Für das erste Jahr kann die Mindestanbaufläche um bis zu 50 vom Hundert, für
das zweite Jahr um bis zu 30 vom Hundert und für das dritte Jahr um bis zu 20
vom Hundert unterschritten werden.
(2) Zu einer Gruppe verwandter Erzeugnisse nach § 3 Abs. 1 Nr. 3 Buchst. a des
Marktstrukturgesetzes, für die eine Erzeugergemeinschaft gebildet werden kann,
können die unter Abs. 1 aufgeführten Erzeugnisse zusammengefasst werden.
(3) Bei der Bildung der Gruppe verwandter Erzeugnisse sind für die einzelnen
Erzeugnisse jeweils 75 vom Hundert der in Abs. 1 genannten Mindestmengen und
Mindestflächen einzuhalten.
(4) Die Mindestmenge eines Liefervertrages nach § 6 Abs. 1 Nr. 4 des
Marktstrukturgesetzes wird auf jährlich jeweils 50 vom Hundert der in Abs. 1
bezeichneten Mengen und Flächen festgesetzt.
(5) Die Mindestdauer eines Liefervertrages nach § 6 Abs. 1 Nr. 5 des
Marktstrukturgesetzes wird auf fünf Jahre festgesetzt.
§ 2
Zuchtrinder und Kälber zur Weitermast
(1) Zuchtrinder nach § 1 Abs. 2 der Neunten Durchführungsverordnung zum
Marktstrukturgesetz: Zuchtvieh und Kälber zur Weitermast nach § 1 der Ersten
Durchführungsverordnung zum Marktstrukturgesetz: Schlachtvieh und Ferkel vom 14. August
1969 (BGBl. I S. 1186), geändert durch Verordnung vom 30. Juli 1981 (BGBl. I S. 799),
können zu einer Gruppe verwandter Erzeugnisse zusammengefaßt werden.
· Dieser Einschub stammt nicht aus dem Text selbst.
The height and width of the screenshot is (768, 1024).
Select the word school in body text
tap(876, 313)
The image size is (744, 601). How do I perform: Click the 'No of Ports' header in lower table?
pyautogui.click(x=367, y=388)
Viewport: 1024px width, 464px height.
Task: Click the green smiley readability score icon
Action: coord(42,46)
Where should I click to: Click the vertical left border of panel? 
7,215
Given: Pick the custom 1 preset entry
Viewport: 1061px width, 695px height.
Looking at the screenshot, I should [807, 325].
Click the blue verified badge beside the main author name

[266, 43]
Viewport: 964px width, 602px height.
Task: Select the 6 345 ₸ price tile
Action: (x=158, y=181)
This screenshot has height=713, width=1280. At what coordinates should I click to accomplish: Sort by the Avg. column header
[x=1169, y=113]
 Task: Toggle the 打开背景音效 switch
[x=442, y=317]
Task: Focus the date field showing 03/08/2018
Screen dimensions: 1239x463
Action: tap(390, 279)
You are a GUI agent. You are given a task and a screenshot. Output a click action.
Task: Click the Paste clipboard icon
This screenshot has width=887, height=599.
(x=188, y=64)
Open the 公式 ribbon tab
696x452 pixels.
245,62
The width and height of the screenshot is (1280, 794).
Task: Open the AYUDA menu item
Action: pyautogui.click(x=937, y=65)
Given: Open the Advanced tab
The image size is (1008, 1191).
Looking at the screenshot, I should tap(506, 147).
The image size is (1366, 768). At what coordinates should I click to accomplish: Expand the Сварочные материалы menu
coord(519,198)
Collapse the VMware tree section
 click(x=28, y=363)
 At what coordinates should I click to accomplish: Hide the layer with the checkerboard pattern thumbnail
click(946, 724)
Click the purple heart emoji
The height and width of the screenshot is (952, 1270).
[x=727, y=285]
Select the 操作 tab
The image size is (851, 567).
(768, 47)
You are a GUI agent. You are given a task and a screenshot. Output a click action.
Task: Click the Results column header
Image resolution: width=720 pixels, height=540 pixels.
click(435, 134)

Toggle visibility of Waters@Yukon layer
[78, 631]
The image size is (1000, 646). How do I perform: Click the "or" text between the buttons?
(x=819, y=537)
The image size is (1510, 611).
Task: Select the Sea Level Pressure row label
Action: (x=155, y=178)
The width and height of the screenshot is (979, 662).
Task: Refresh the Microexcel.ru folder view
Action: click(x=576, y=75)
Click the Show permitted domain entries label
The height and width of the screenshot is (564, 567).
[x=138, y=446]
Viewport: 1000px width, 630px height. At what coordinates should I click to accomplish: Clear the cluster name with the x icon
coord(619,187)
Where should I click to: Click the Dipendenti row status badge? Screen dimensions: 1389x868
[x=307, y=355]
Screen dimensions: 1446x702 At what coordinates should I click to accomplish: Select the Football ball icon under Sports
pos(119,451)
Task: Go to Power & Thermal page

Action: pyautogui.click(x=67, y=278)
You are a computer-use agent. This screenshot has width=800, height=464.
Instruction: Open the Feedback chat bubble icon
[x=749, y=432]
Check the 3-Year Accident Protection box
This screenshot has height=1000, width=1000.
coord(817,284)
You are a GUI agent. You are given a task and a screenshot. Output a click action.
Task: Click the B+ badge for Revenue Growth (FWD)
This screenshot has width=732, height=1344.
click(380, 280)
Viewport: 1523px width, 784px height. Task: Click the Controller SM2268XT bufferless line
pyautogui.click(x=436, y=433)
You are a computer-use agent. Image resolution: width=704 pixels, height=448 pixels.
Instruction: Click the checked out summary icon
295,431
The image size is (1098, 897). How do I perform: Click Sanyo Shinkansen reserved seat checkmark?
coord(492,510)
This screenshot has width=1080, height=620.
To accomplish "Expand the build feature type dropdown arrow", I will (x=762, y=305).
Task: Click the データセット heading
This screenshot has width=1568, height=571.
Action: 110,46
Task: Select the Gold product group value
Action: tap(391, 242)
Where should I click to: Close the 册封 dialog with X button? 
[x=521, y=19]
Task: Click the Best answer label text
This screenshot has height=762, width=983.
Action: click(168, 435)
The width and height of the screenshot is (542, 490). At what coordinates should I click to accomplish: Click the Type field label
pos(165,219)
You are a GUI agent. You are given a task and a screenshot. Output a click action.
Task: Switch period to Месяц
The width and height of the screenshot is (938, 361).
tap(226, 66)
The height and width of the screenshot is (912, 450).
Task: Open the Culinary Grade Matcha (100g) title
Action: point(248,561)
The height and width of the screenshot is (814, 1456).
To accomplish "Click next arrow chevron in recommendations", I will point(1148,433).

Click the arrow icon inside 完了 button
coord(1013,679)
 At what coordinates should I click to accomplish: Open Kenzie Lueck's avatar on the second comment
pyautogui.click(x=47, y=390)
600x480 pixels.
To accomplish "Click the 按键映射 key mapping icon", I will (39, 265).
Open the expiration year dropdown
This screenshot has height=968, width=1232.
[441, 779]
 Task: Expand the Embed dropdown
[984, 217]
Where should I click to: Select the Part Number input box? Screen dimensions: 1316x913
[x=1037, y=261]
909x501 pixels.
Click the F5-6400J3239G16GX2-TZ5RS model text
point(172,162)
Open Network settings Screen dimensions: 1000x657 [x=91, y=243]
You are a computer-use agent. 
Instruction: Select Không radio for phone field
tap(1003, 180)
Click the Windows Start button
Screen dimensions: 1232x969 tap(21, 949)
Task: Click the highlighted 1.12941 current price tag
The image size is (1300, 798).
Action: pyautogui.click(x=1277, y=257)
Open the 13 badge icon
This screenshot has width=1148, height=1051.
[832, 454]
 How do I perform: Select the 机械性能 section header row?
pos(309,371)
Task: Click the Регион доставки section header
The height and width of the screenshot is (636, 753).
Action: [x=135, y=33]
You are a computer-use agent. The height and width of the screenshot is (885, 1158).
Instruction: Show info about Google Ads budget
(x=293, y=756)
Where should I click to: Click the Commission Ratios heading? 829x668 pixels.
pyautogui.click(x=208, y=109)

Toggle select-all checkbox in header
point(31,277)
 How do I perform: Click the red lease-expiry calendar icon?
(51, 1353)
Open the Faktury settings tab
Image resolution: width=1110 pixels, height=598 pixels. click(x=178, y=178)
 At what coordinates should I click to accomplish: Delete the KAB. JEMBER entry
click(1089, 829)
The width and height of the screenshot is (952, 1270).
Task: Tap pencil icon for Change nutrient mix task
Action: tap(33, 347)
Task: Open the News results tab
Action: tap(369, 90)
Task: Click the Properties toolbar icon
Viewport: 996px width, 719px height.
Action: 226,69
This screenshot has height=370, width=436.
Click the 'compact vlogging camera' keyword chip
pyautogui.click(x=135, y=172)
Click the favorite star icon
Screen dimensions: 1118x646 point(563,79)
(2) Bei der Ermittlung der Mindesterzeugungsmenge nach § 2 Abs. 1 Nr. 2 und der
Mindestmenge eines Liefervertrages nach § 3 Abs. 1 Satz 1 Nr. 2 der Neunten
Durchführungsverordnung zum Marktstrukturgesetz: Zuchtvieh entsprechen drei Kälber zur
Weitermast einer Zuchtvieheinheit.
§ 3
Diese Verordnung tritt am Tage nach der Verkündung
in Kraft. Sie tritt mit Ablauf des 31. Dezember 2011 außer Kraft.